If you do need to access the list, then I see why it makes sense
to add an "accum.list = initlist" statement right before the
"return accum", but it still seems better to use initlist in
the body of accum -- why take an extra indirection?  Or do your
specs require the ability to CHANGE the list being accumulated
too, as well?

Trying to reverse-engineer somewhat complicated specs from the
way a function has actually been coded (assuming that every
apparent complication in the function is entirely justified by
the requirements) is a somewhat unrewarding exercise, IMHO.

> BTW, I want to send something like this to Paul Graham for his closure
> shootout.  Is this better than the normal version which uses objects?

I think it depends on what axis you want to judge "better" along.
Closures are simpler than class instances when your needs are
quite well-limited.  But if you need your solution to do a lot of
things there comes a time in which stretching closures' modest
abilities becomes (IMHO) too complicated (and that is well before
it becomes impossible).  To judge in a given case, one needs but
code things out and perhaps apply timeit.py (from Python 2.3, but
you can get it and use it with 2.2 as well) to some benchmarks that
are representative of code one wants to run.
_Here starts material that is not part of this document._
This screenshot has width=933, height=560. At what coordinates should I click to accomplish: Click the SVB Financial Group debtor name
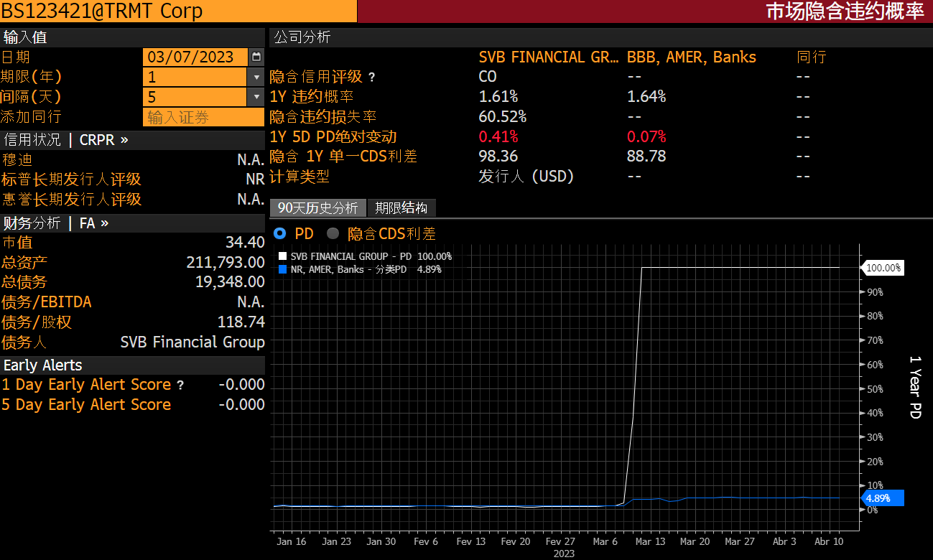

Let's suppose, for example, that you only need some subset of
the functionality in your initial solution -- I'm guessing you
do need the ability to make an accumulator from either an
existing list or (by default) a new empty list, and to access
the list being accumulated to, both with and without appending
further to it, but don't need to rebind said list for one
given accumulator object.

Suppose further that typical usage parameters might be:
    -- generate N accumulators with existing lists
       and N more with lists that are default, new, empty ones;
    -- for each accumulator, call it 100 times for appending,
    -- and access its list-being-accessed another 100 times
if your typical operations would use different parameters,
of course, you can juggle the numbers.

Now, I would code a benchmark script be.py:

def clos(initlist=None):
    if initlist is None: initlist = []
    def accum(elem):
        initlist.append(elem)
        return initlist
    accum.thelist = initlist
    return accum

class clas(object):
    __slots__ = ['thelist']
    def __init__(self, initlist=None):
        if initlist is None: initlist = []
        self.thelist = initlist
    def __call__(self, elem):
        self.thelist.append(elem)
        return self.thelist

# we can see that, at these levels of functionality, the
# complication of the two approaches is comparable!

Nexist = Nnew = 100
nappend = 100
naccess = 100

def work(maker):
    for i in xrange(Nexist):
        accum = maker(range(3))
        for j in xrange(nappend): accum(j)
        for j in xrange(naccess): accum.thelist
    for i in xrange(Nnew):
        accum = maker()
        for j in xrange(nappend): accum(j)
        for j in xrange(naccess): accum.thelist

and finally use timeit.py on it:

[alex at lancelot alex]$ python timeit.py -s 'import be' 'be.work(be.clas)'
10 loops, best of 3: 1.26e+05 usec per loop
[alex at lancelot alex]$ python timeit.py -s 'import be' 'be.work(be.clos)'
10 loops, best of 3: 8.08e+04 usec per loop
[alex at lancelot alex]$

with a time consumption that's only about 0.64 than the class-based
solution, the closure-based solution can be said to be a bit "better"
for these benchmarking parameters, on this machine, for this version
of Python.  Using parameters that do a better job of representing
your actual application's needs will of course yield answers that are
more relevant for your specific case.  But I think you'll find that
this kind of speedup is roughly representative of many similar cases.

Alex